Royaume-Uni: alerte rouge sur la dette
Royaume-Uni: alerte rouge sur la dette ©Ici Beyrouth

Emprunter n'a jamais été aussi coûteux pour l'État britannique depuis la crise financière de 2008, une situation alarmante qui pourrait contraindre le gouvernement travailliste à ajuster ses ambitions budgétaires, soit en réduisant ses projets d'investissement, soit en augmentant davantage les impôts.

Quelle est la situation ?

Les taux d'intérêts des emprunts d'Etat à 10 ans, les plus significatifs dans l'estimation du coût de la dette, ont atteint jeudi leur plus haut niveau depuis 2008, à 4,9%.

Ils ont à cette occasion dépassé le niveau atteint en 2022 après la présentation par l'éphémère première ministre conservatrice Liz Truss d'un projet de budget aux dépenses massives et non financées, qui avait entraîné la panique du marché.

Dans le même temps, le taux de la dette à 30 ans, indicateur de la confiance à plus long terme, a atteint mardi un pic jamais vu depuis 1998.

Outre une dette plus chère à financer, ces coût ont largement contribué à affaiblir la livre face à la monnaie américaine, qui retrouve son plus bas niveau depuis fin 2023, à environ 1,23 dollar, alors qu'elle valait 1,27 dollar le 5 décembre, jour de l'élection de Donald Trump.

Plus rare, la monnaie britannique a reculé aussi face à l'euro, qui valait jeudi 84,1 pence contre 0,83 pence au 31 décembre et 0,8275 pence le 5 décembre.

Verdict d'Ipek Ozkardeskaya, analyste de Swissquote Bank: "Les démons du Royaume-Uni sont de retour."

Comment l'expliquer ?

════════════════

Recopiez intégralement le texte sur la dette britannique, sans y changer un seul mot. Appuyez-vous uniquement sur le texte.

**SECTION DES DONNÉES**:
════════════════

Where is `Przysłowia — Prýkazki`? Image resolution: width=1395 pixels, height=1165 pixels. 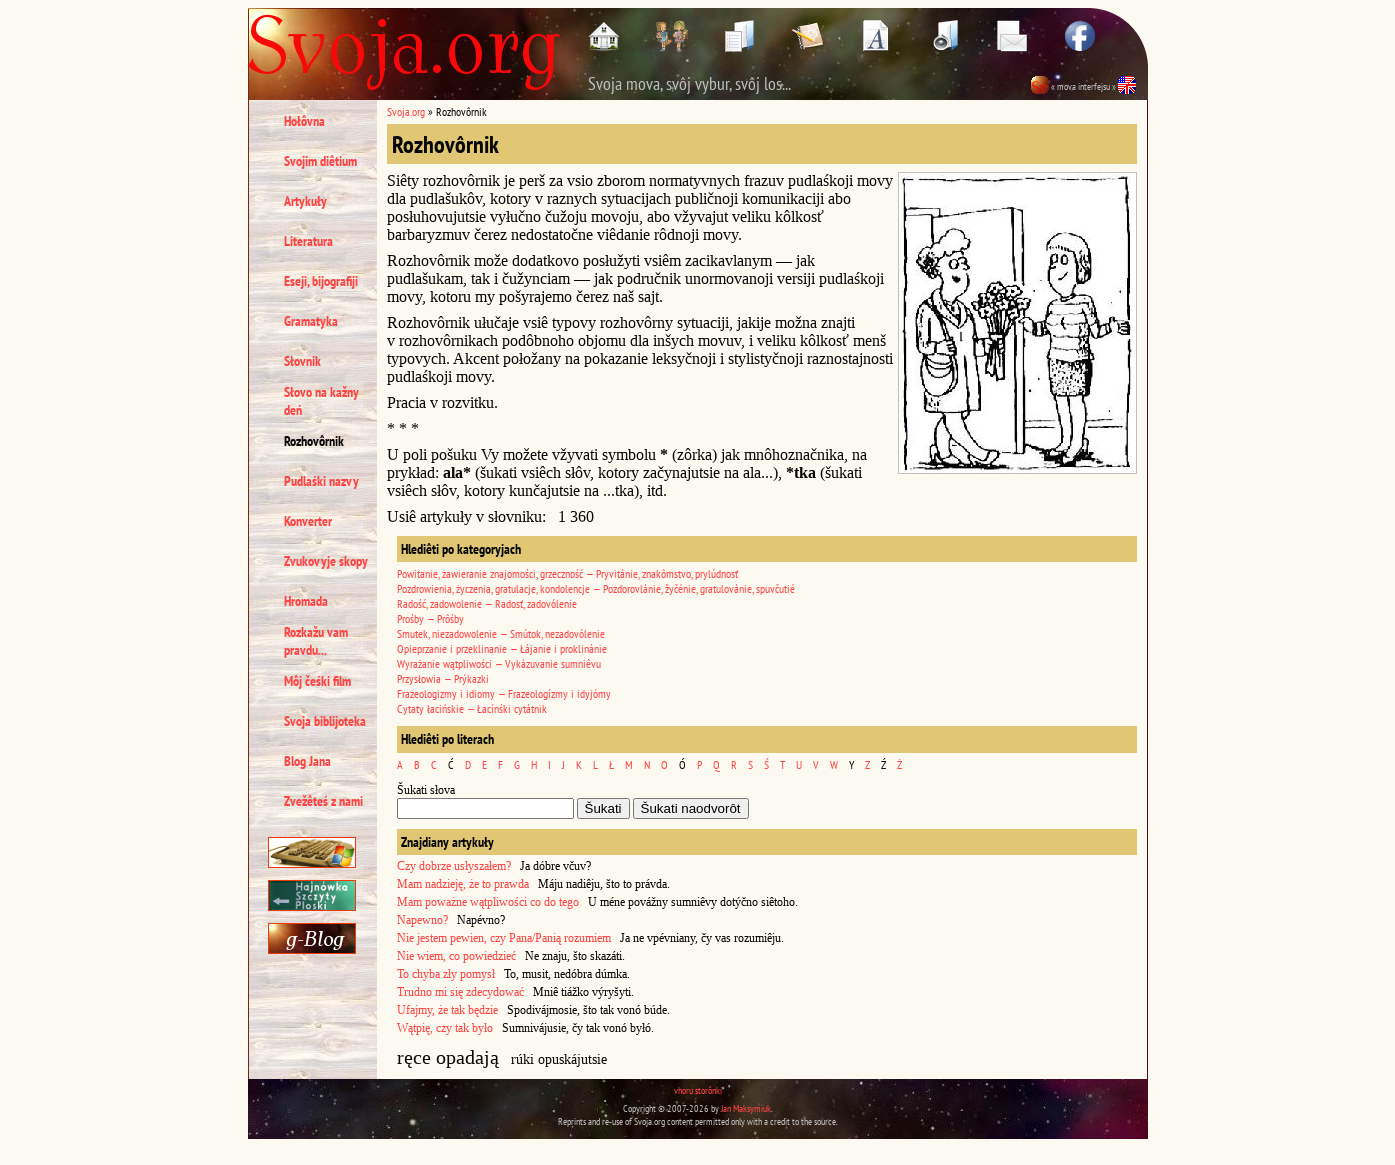
Przysłowia — Prýkazki is located at coordinates (443, 678).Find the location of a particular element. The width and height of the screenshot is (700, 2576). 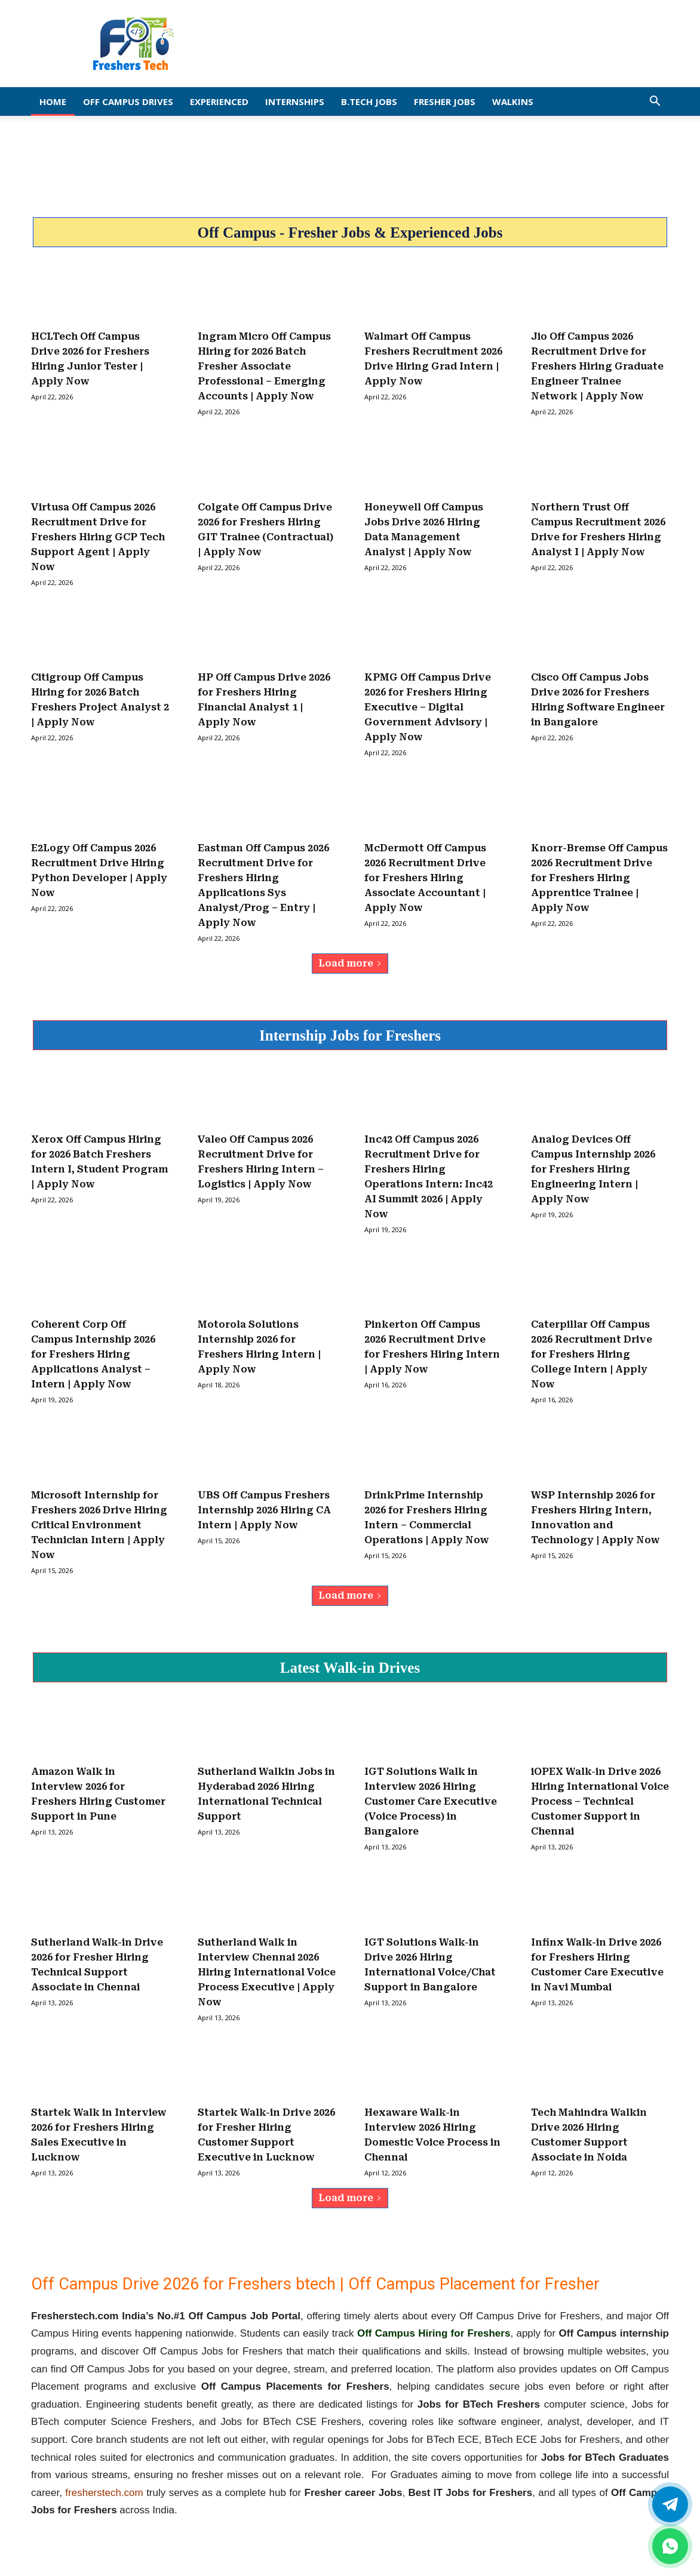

════════════════

**RÉPONSE COMPLÈTE**:
Royaume-Uni: alerte rouge sur la dette
Royaume-Uni: alerte rouge sur la dette ©Ici Beyrouth

Emprunter n'a jamais été aussi coûteux pour l'État britannique depuis la crise financière de 2008, une situation alarmante qui pourrait contraindre le gouvernement travailliste à ajuster ses ambitions budgétaires, soit en réduisant ses projets d'investissement, soit en augmentant davantage les impôts.

Quelle est la situation ?

Les taux d'intérêts des emprunts d'Etat à 10 ans, les plus significatifs dans l'estimation du coût de la dette, ont atteint jeudi leur plus haut niveau depuis 2008, à 4,9%.

Ils ont à cette occasion dépassé le niveau atteint en 2022 après la présentation par l'éphémère première ministre conservatrice Liz Truss d'un projet de budget aux dépenses massives et non financées, qui avait entraîné la panique du marché.

Dans le même temps, le taux de la dette à 30 ans, indicateur de la confiance à plus long terme, a atteint mardi un pic jamais vu depuis 1998.

Outre une dette plus chère à financer, ces coût ont largement contribué à affaiblir la livre face à la monnaie américaine, qui retrouve son plus bas niveau depuis fin 2023, à environ 1,23 dollar, alors qu'elle valait 1,27 dollar le 5 décembre, jour de l'élection de Donald Trump.

Plus rare, la monnaie britannique a reculé aussi face à l'euro, qui valait jeudi 84,1 pence contre 0,83 pence au 31 décembre et 0,8275 pence le 5 décembre.

Verdict d'Ipek Ozkardeskaya, analyste de Swissquote Bank: "Les démons du Royaume-Uni sont de retour."

Comment l'expliquer ?